Brötchen aus Pizzateig: Die häufigste Falle ist zu viel Druck
Ich hab das selbst schon erlebt: Man will den Restteig schnell verarbeitet haben, drückt ihn platt, knetet ihn nochmal durch, weil er irgendwie unregelmäßig aussieht. Das Ergebnis? Mini-Ciabatta, dicht wie ein Bierfilz. In meinen Workshops passiert das den meisten beim ersten Versuch – der Reflex, den Teig nochmal ordentlich durchzuarbeiten, ist naheliegend, wenn man klassisches Brotbacken gewohnt ist. Bei Restteig ist es aber genau der falsche Handgriff.
Der Grund: Die Luft, die der Teig während der Gare gesammelt hat, wird durch zu festes Drücken oder Nachkneten einfach herausgepresst. Ohne diese Luft gibt’s keine offene Krume, nur kompaktes Brot. Deshalb gilt beim Verarbeiten von Pizzateig-Resten: je weniger Druck, desto besser.
Die häufigste Falle: Du drückst den Teig beim Teilen oder Formen zu fest. Dadurch entweichen die Gärgase, und das Mini-Ciabatta wird platt und dicht. Behandle den Teig wie etwas, das du nicht zerdrücken willst.
Schonender Umgang mit dem Teig macht die luftige Krume. Nicht kneten, nicht fest drücken. Nur mit Semola bestreuen, vorsichtig teilen und direkt aufs Blech setzen.
Backen und Auskühlen: So bleibt die Kruste knusprig
Beim Backen zählt die Temperatur. 220 °C Ober-/Unterhitze bringt die kleinen Brötchen schnell zum Aufgehen und außen goldbraun. Die Backzeit von 18 bis 20 Minuten ist ein Richtwert, klopf am Ende leicht auf die Unterseite: Klingt sie hohl, sind sie fertig.

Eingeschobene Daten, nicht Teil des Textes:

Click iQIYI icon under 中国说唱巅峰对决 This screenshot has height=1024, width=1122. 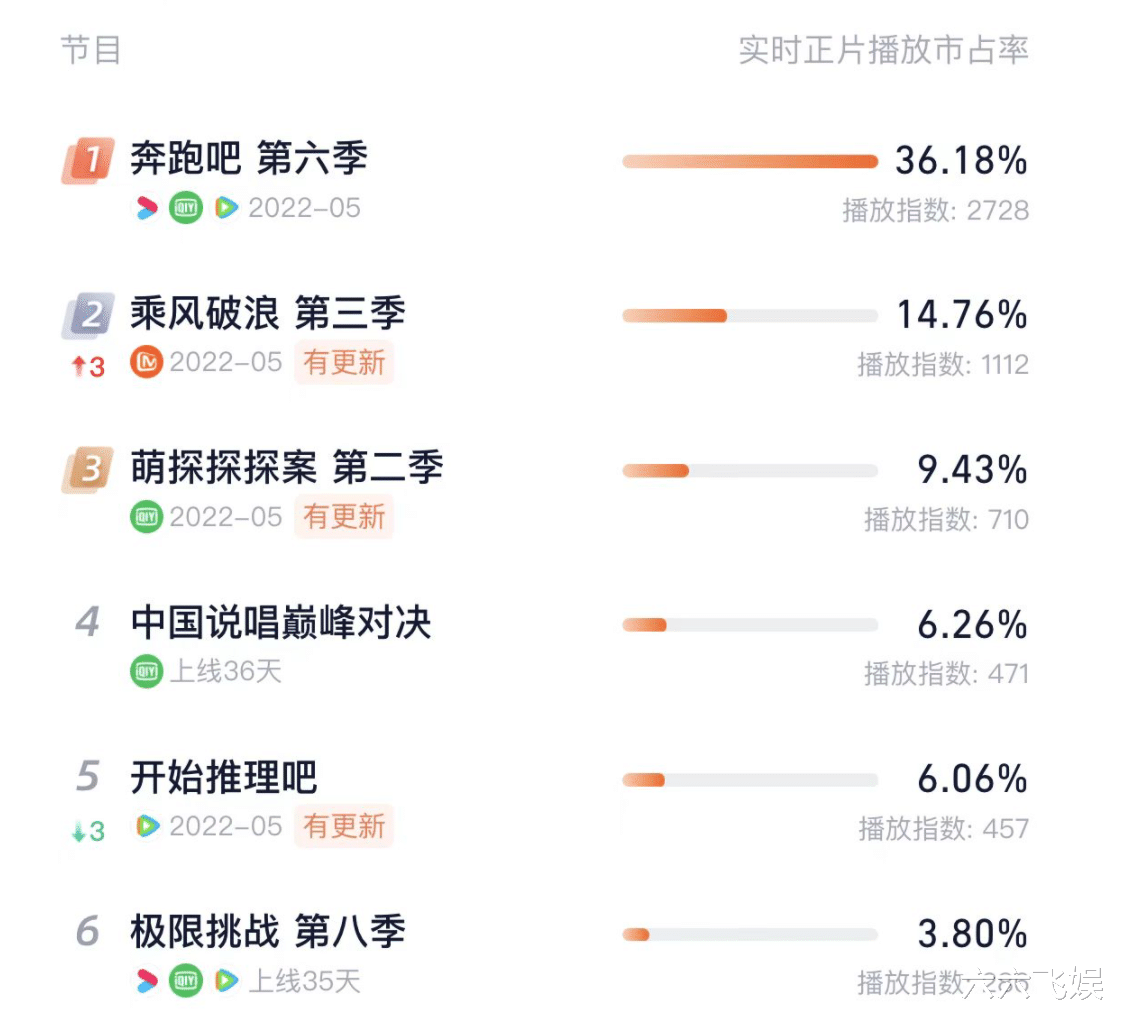pyautogui.click(x=147, y=671)
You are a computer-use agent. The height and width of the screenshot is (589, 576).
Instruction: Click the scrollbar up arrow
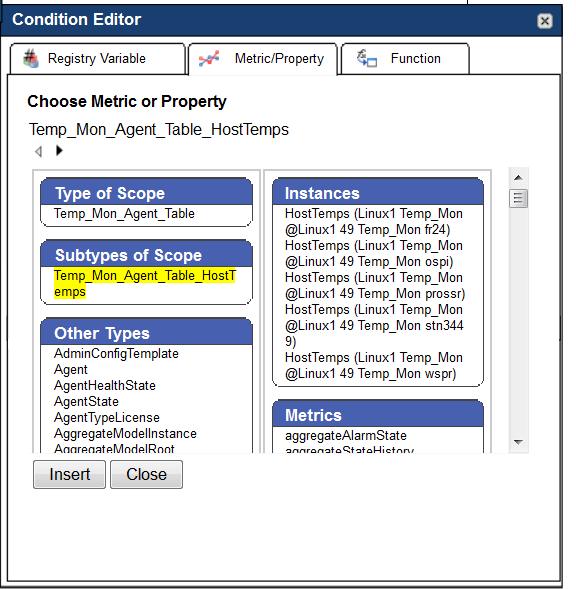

Aufs Gitter kommen die Mini-Ciabatta nicht zum Spaß. Direkt auf einem Teller oder Blech staut sich die Feuchtigkeit unter der Kruste, und sie wird weich. Auf dem Gitter kann der Dampf entweichen, die Unterseite bleibt knusprig.
Der Teig aus der Pizzateig-Resteverwertung ist schon fertig entwickelt, du musst ihm nur noch die Zeit zum Backen geben.
Wenn dir nach etwas Knusprigem statt luftigem Brot ist: Aus dem gleichen Restteig werden auch knusprige Grissini.
Ich mag dieses Rezept, weil es aus Resten etwas Eigenes macht, ohne Aufwand. Was machst du eigentlich mit übrig gebliebenem Pizzateig? Schreib’s mir in die Kommentare drüben in der PizzaLiebhaber Österreich-Gruppe.

Mini-Ciabatta aus Pizzateig-Resten
Ingredients
Für die Mini-Ciabatta
- 2 Stück übrig gebliebene Pizzateiglinge à ca. 280 g
- Semola zum Wenden
Instructions
- Teiglinge mit Semola bestreuen und mit einer Teigkarte vorsichtig von der Unterlage lösen, nicht nachkneten.
- Jeden Teigling mit der Teigkarte halbieren, so werden aus 2 Teiglingen 4 kleine Stücke. Möglichst wenig Luft herausdrücken.
- Auf ein mit Backpapier belegtes Blech legen, mit einem leicht feuchten Tuch abdecken und 30 Minuten ruhen lassen.
- Backrohr auf 220°C Ober-/Unterhitze vorheizen.
- 18-20 Minuten backen, bis aufgegangen und goldbraun.
- Auf einem Gitter auskühlen lassen, damit die Unterseite knusprig bleibt.